*Work instructions:*
Whenever a picture appears in the data, skip it and write out all other material exactly.

*Data extracts:*
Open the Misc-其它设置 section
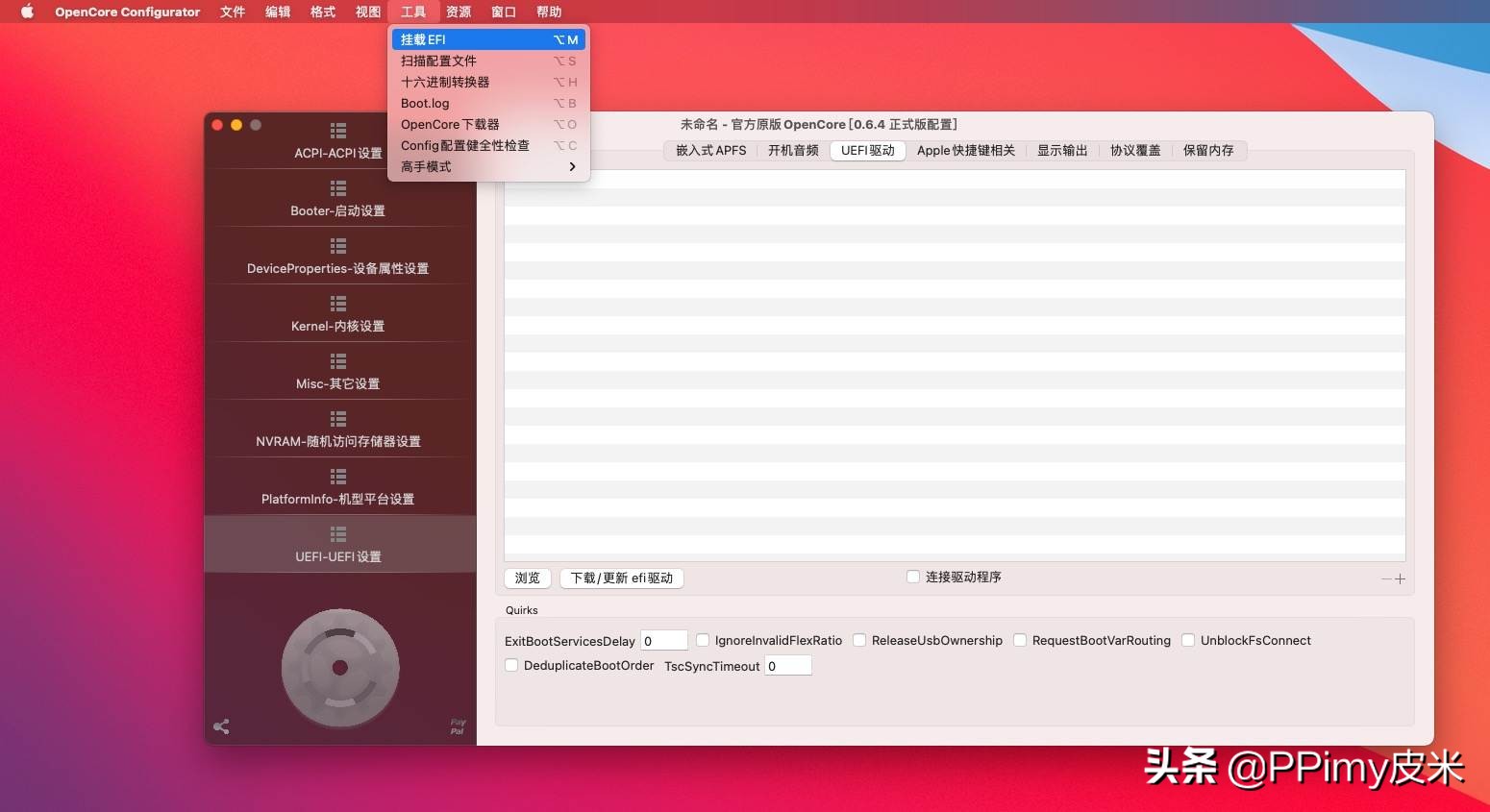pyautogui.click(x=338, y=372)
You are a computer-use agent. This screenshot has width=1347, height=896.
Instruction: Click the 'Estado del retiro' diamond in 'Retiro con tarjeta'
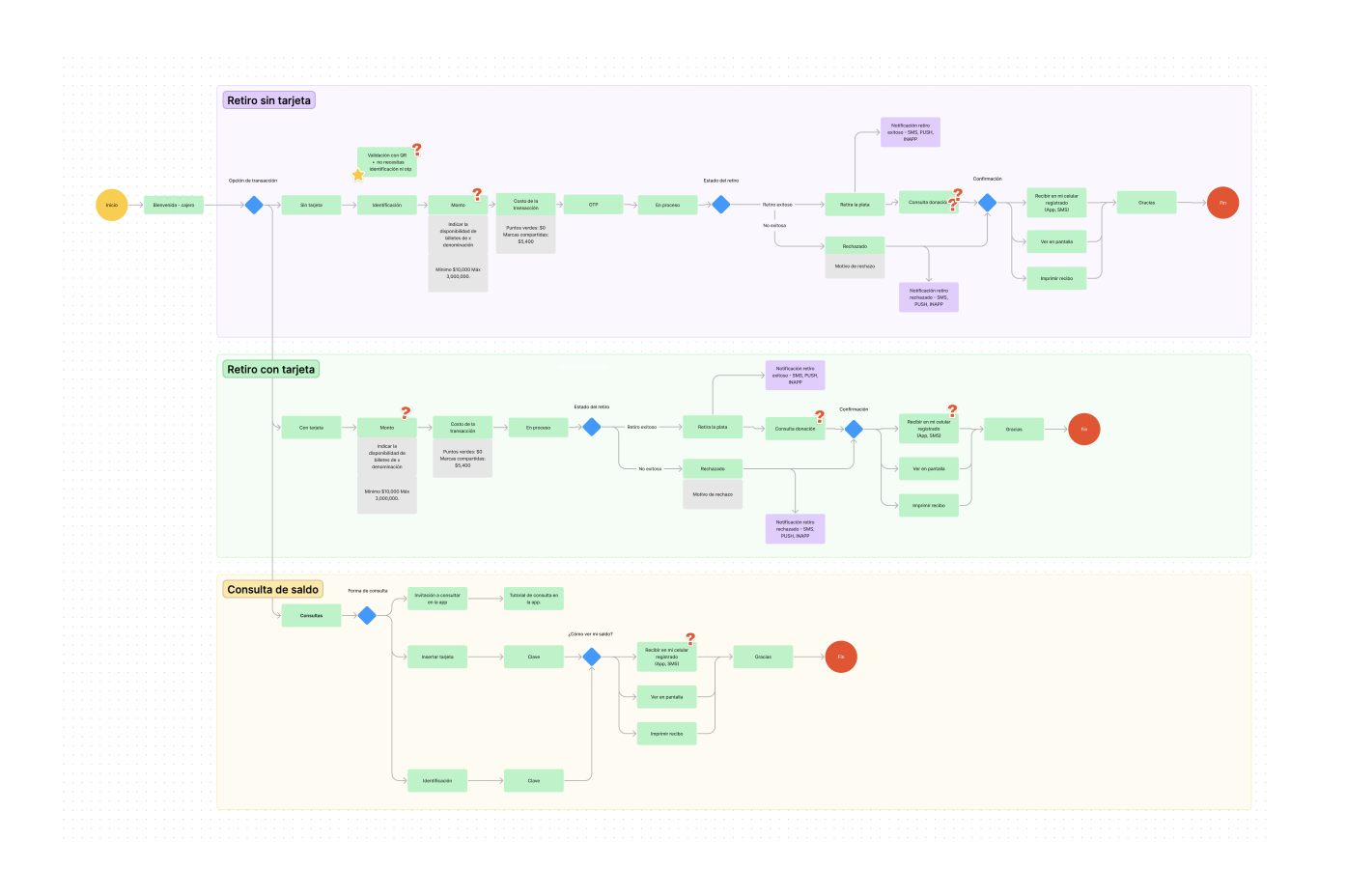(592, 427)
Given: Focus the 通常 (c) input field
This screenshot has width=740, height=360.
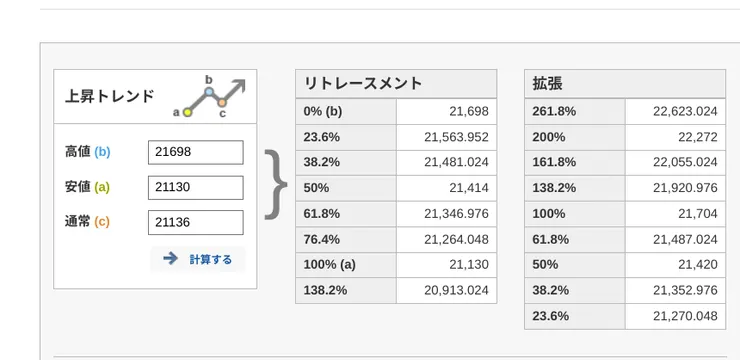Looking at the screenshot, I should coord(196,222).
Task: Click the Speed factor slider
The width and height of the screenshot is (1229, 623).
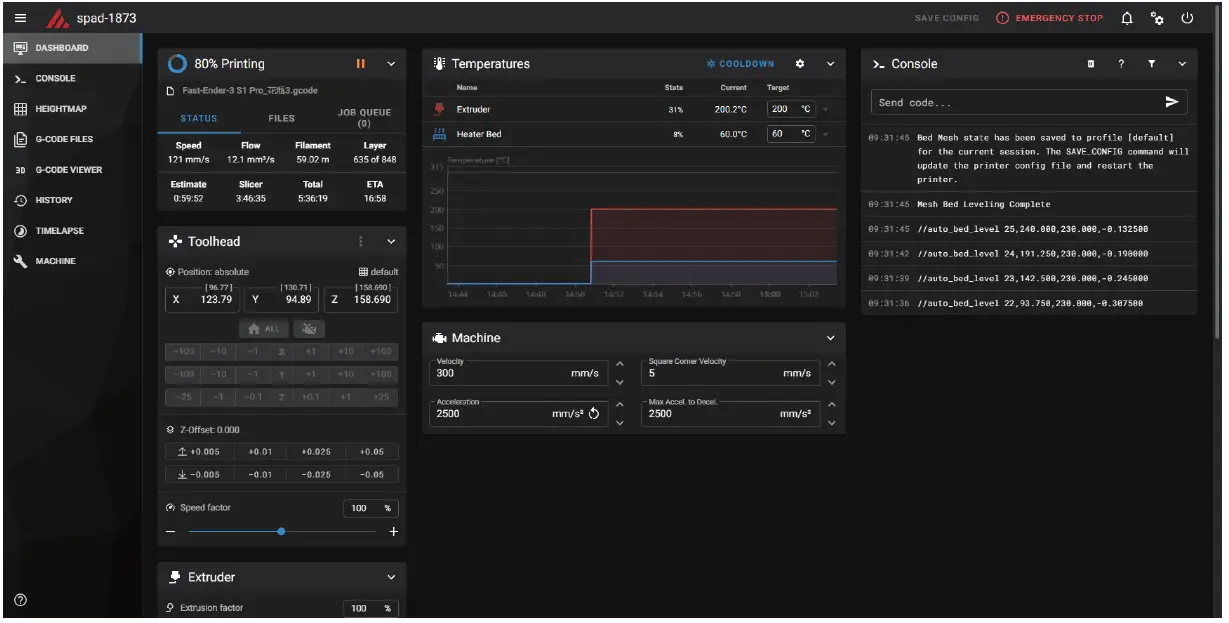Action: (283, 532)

*Written solution:*
Open the Misc-其它设置 section
pyautogui.click(x=338, y=372)
You are a computer-use agent. This screenshot has width=1347, height=896.
Instruction: Click the 'Estado del retiro' diamond in 'Retiro con tarjeta'
(592, 427)
Given: Focus the 通常 (c) input field
This screenshot has width=740, height=360.
Looking at the screenshot, I should coord(196,222).
Task: Click the Speed factor slider
The width and height of the screenshot is (1229, 623).
Action: (283, 532)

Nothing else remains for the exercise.